LibraryCarpentry / lc-spreadsheets

Tidy data for librarians
https://librarycarpentry.github.io/lc-spreadsheets/
Other
21 stars 38 forks source link

Conflicting recommendations about text documentation #36

Open carakey opened 5 years ago

carakey commented 5 years ago

The recommendations pertaining to text documentation about the data are inconsistent.

About "Keeping track of your analyses," module 2, Formatting data tables in Spreadsheets states:

[K]eep track of the steps you took in your clean up or analysis. You should track these steps as a scientist would each step in an experiment. You can do this in another text file, or a good option is to create a new tab in your spreadsheet with your notes. This way the notes and data stay together.

About "Inclusion of metadata," module 3, Formatting problems states:

Unlike a table in a paper or a supplemental file, metadata (in the form of legends) should not be included in a data file since this information is not data, and including it can disrupt how computer programs interpret your data file. Rather, metadata should be stored as a separate file in the same directory as your data file, preferably in plain text format with a name that clearly associates it with your data file.

While not referring to exactly the same documentation, both pieces of advice do refer to text documentation about the dataset rather than the data themselves. It seems like best practice would be to store documentation about the dataset in a single location.

shlake commented 5 years ago

Never liked the part about multiple tabs in this lesson. The lesson is about tidying data, and recording changes are important, but the lesson should also emphasize good practices for machine readable spreadsheets and having multiple tabs is not good. When saving as Tab or comma delimited ALL formatting including multi-tabs are not saved. Only good for Excel format

morskyjezek commented 2 years ago

Hi @carakey - thanks for this observation. I realize it has been a while since you posted this issue, but it appears to still be unresolved. As I understand it, there seems to be a contradiction between the better practices of formatting spreadsheets for data analysis (that is, to avoid using tabs) and the advice given in the "Keeping track of your analyses" section, which accurately advises to keep track of changes but also states that a new tab may be used to do this. And as @shlake points out, the tab option might only be possible in Excel formats. This does appear to be misleading, and I see that the issue has been marked as an "enhancement."

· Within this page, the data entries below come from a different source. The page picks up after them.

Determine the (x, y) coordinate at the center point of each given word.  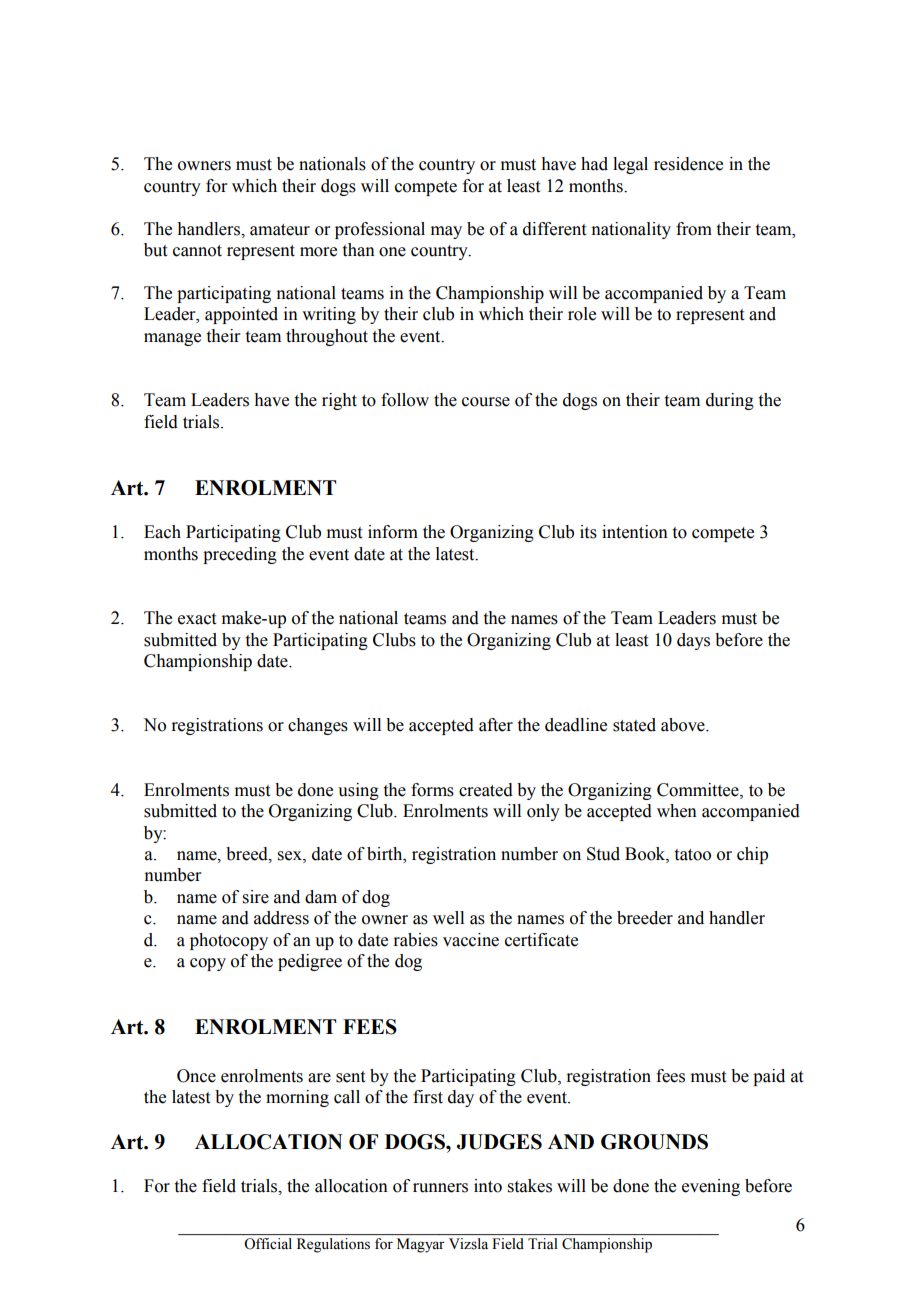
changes (318, 726)
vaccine (471, 940)
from (694, 229)
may (446, 232)
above (684, 725)
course (486, 402)
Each (162, 532)
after (496, 725)
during (730, 401)
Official (268, 1243)
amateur (280, 230)
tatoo (693, 855)
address (281, 918)
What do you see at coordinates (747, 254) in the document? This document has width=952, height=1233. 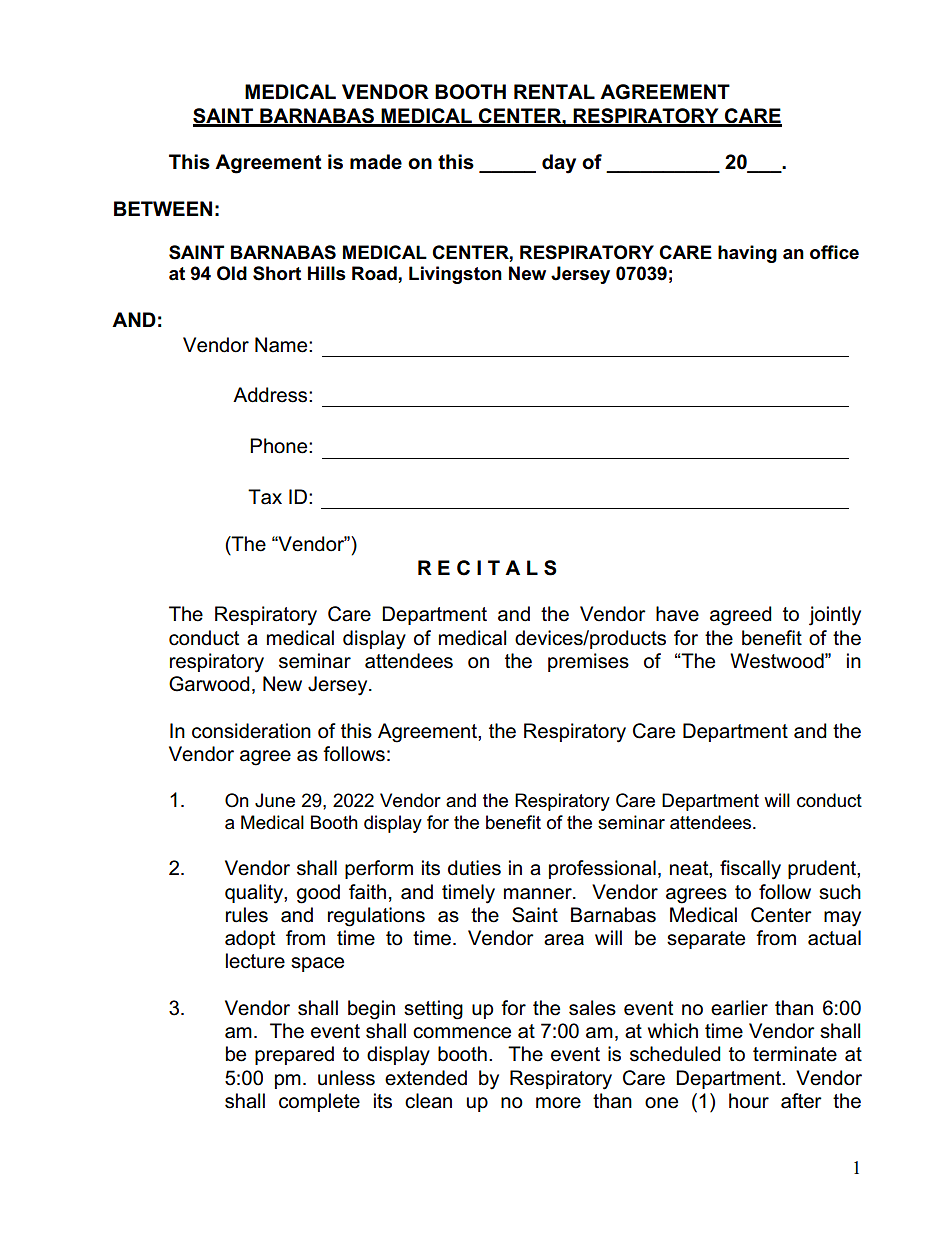 I see `having` at bounding box center [747, 254].
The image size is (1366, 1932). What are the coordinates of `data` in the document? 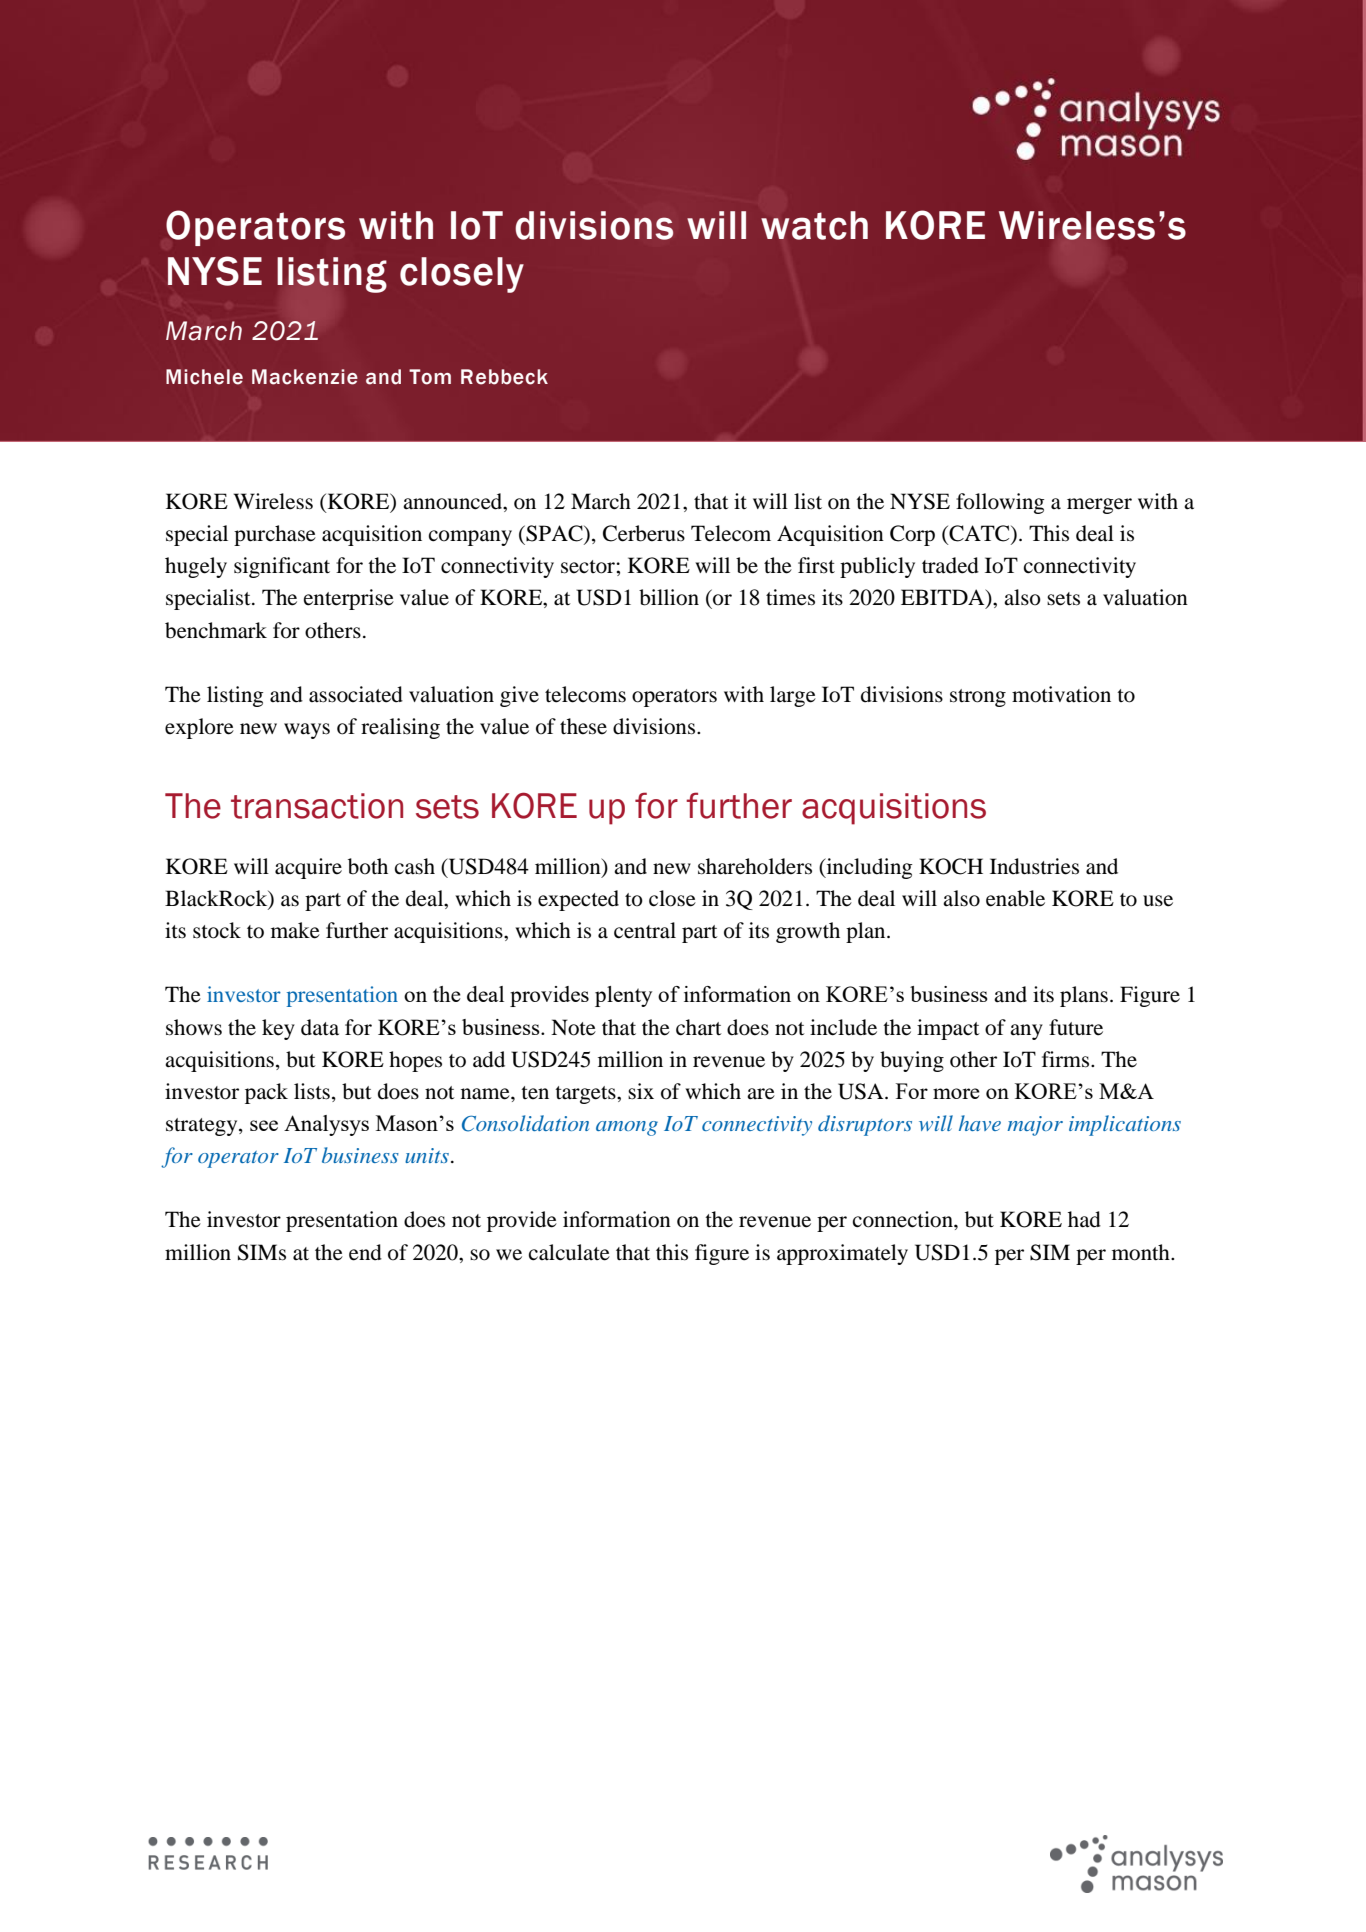 It's located at (320, 1027).
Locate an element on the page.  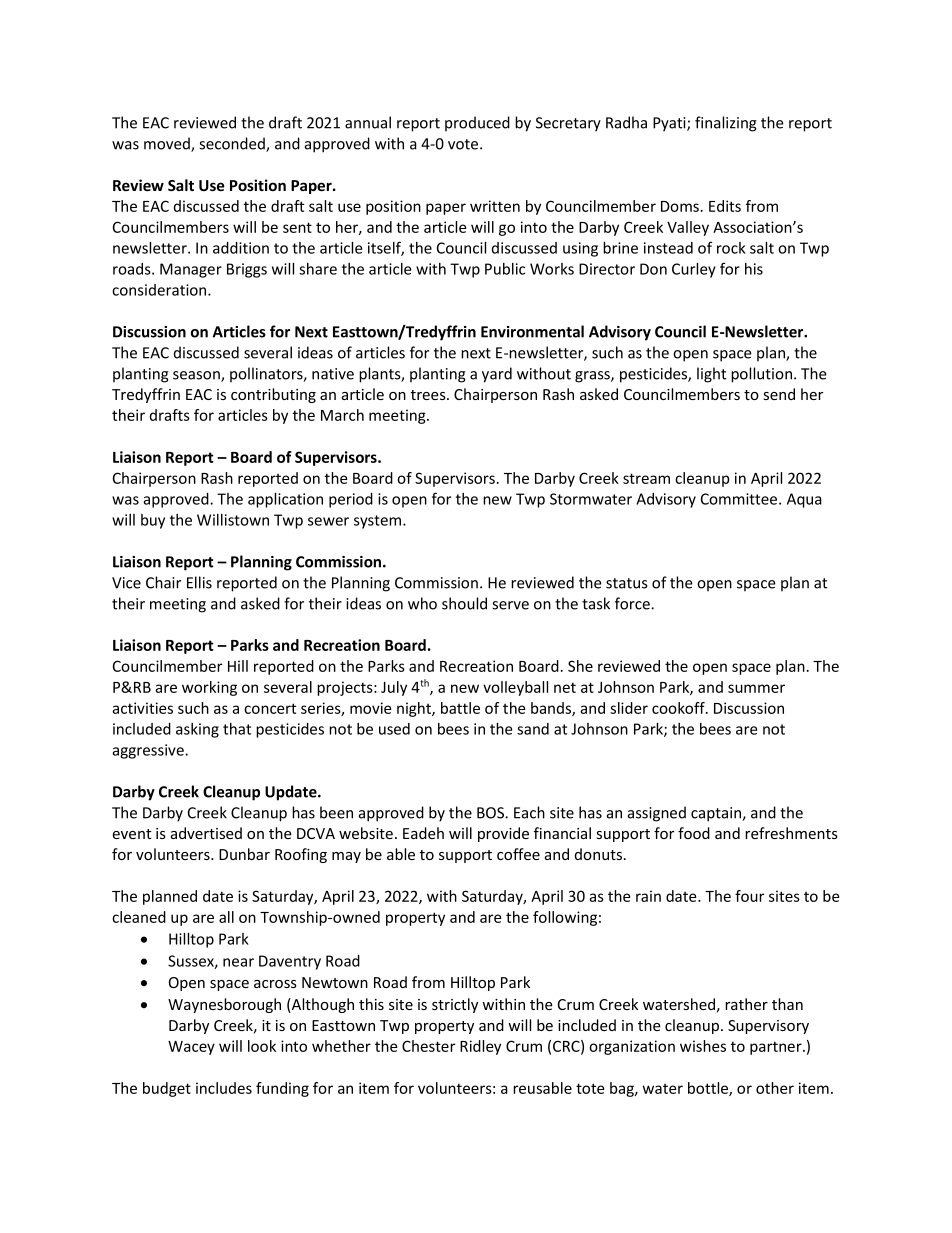
finalizing is located at coordinates (726, 124).
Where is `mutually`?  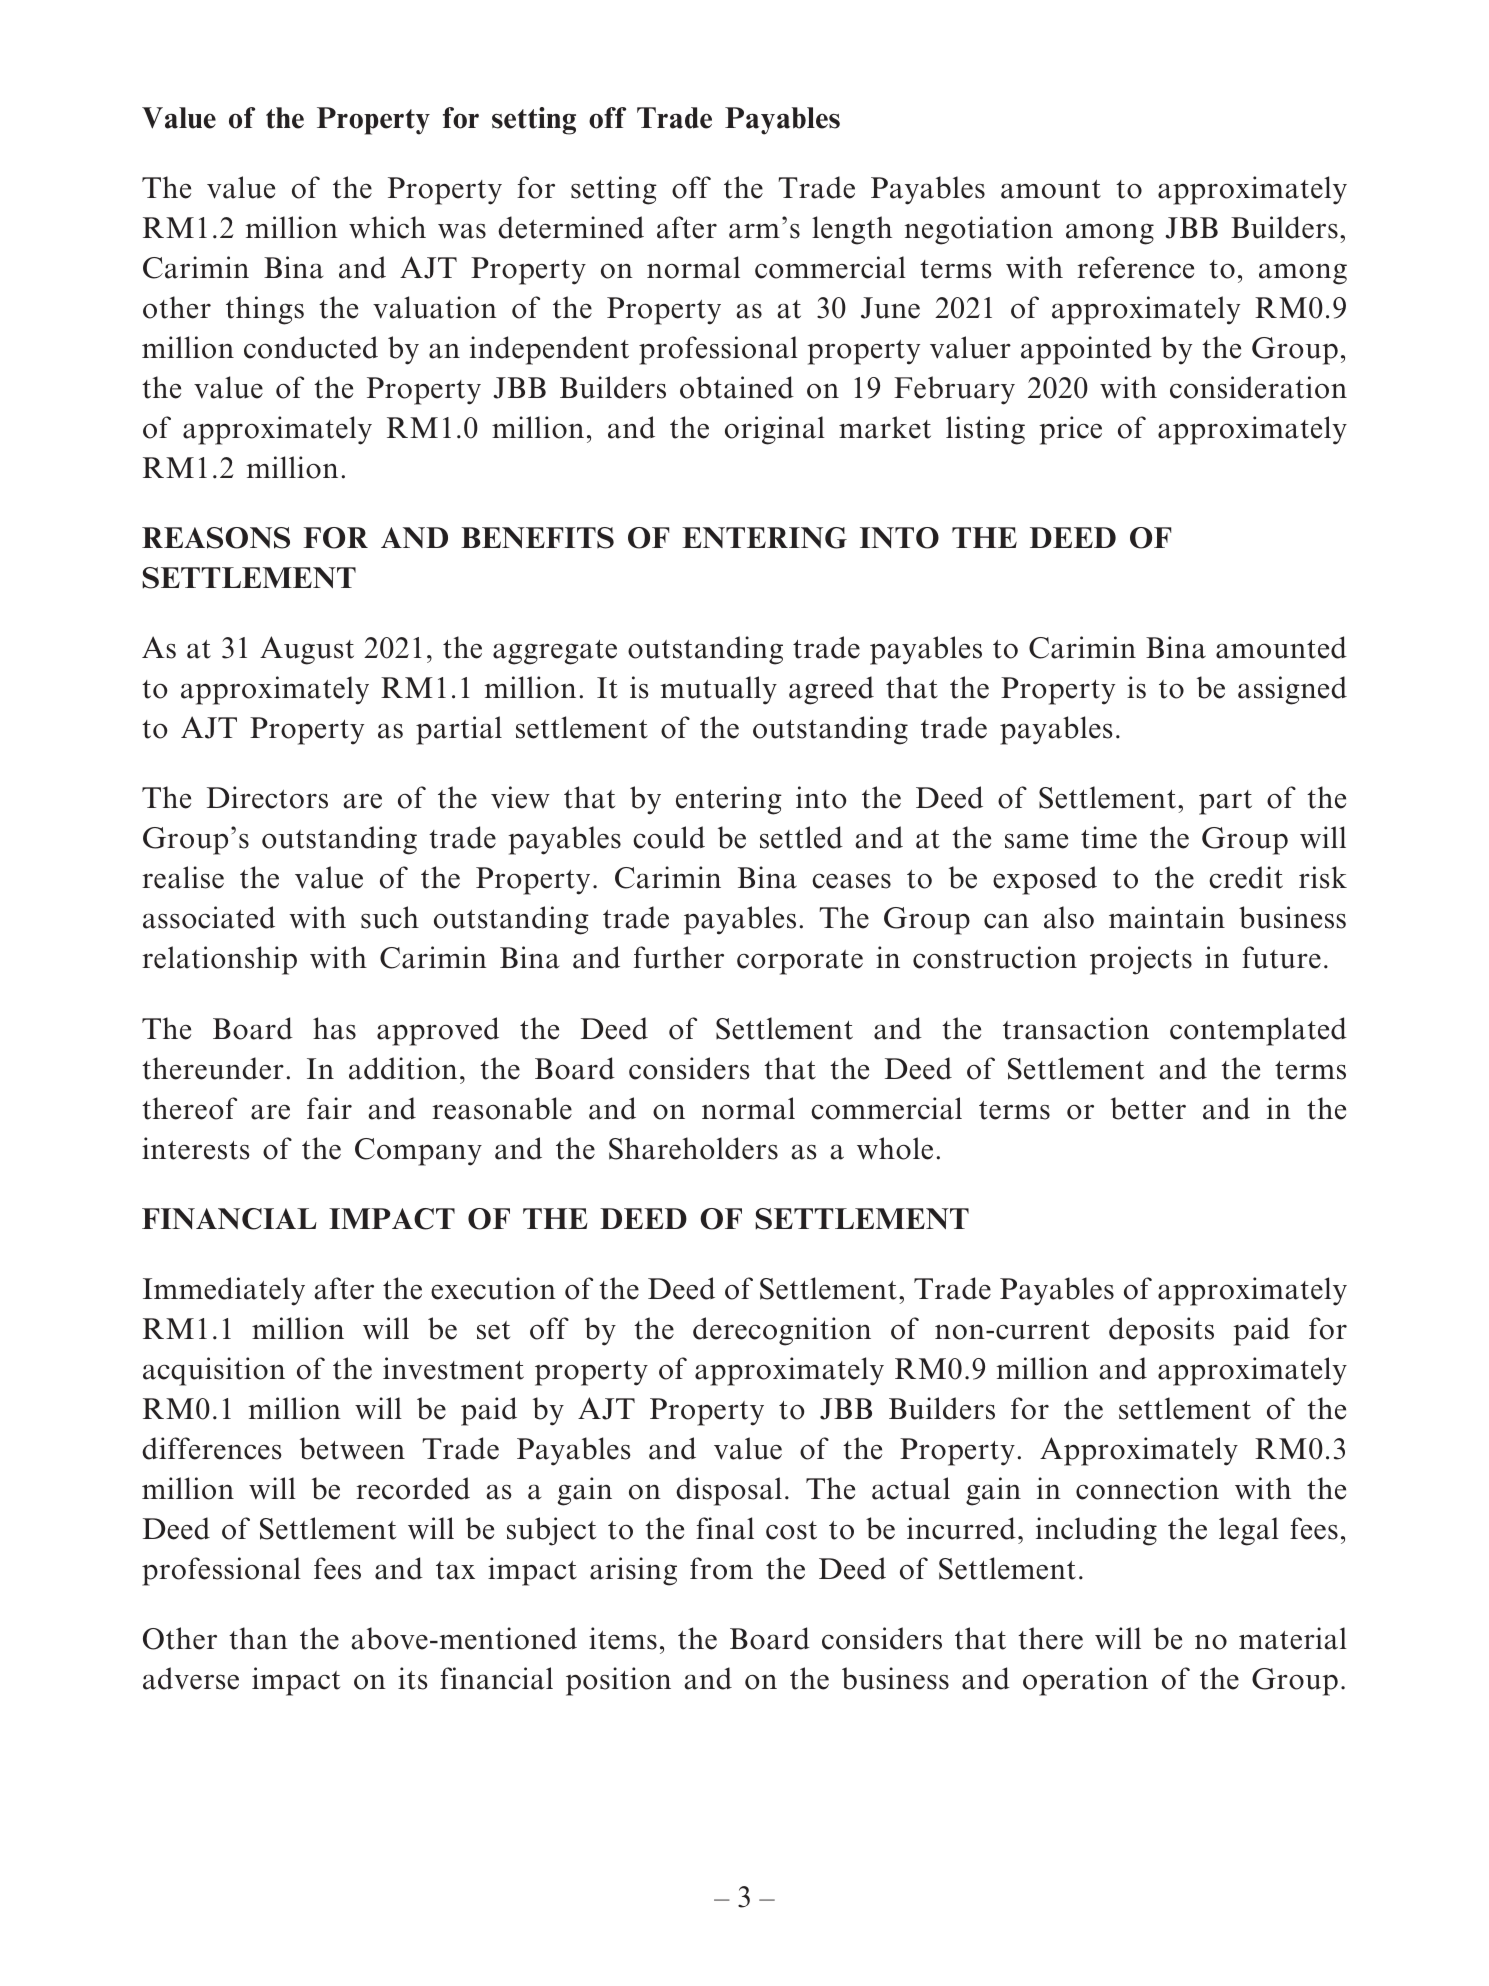
mutually is located at coordinates (718, 690).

Since the issue has been lingering, I'd like to check in and see if this is indeed something we want to address and how to do that. Although I agree these two parts seem contradictory, I wonder if this may be resolved with a clarification in the "Formatting data tables" episode. I would propose to say that "another option" (not a good option, but another option) is to create a new tab for tracking changes, if the changes are being made in Excel and the data is managed in Excel. For any situations where data may be shared or reused or stored for a while, make sure that the changes are exported to a standalone file that accompanies the csv/tsv or desired the sharing format. In fact, we should be foreshadowing or leading up to the advice in the QC episode, which suggests to create a README and offers advice on how to do that.

This would address some of the contradictions and it would also make the lesson clearer. Any thoughts welcomed.

morskyjezek commented 1 year ago

I've checked on the DataCarpentry ecology lesson, and it is much more clear about this issue: create a text file (even better, recommend markdown) to keep track of any data processing actions, and keep this in the same folder as your data file. Their page on this is here: https://datacarpentry.org/spreadsheet-ecology-lesson/01-format-data/index.html .

Given that the lessons are quite similar, I will work on proposing a more unified approach for the lesson, which suggests to keep processing notes in a separate file. If anyone has comments or concerns, please let me know.

jt14den commented 3 months ago

@morskyjezek has this issue progressed any. If you can formulate what needs to be changed, we can flag this issue with help wanted.

morskyjezek commented 3 months ago

Thanks for bumping this up! I'll put together more concrete suggestions and add a help tag! 👍

jt14den commented 1 week ago

@morskyjezek, we're teaching this Monday. I'll submit a PR that follows what DC is doing ecology lesson on a readme. I think that's a good idea.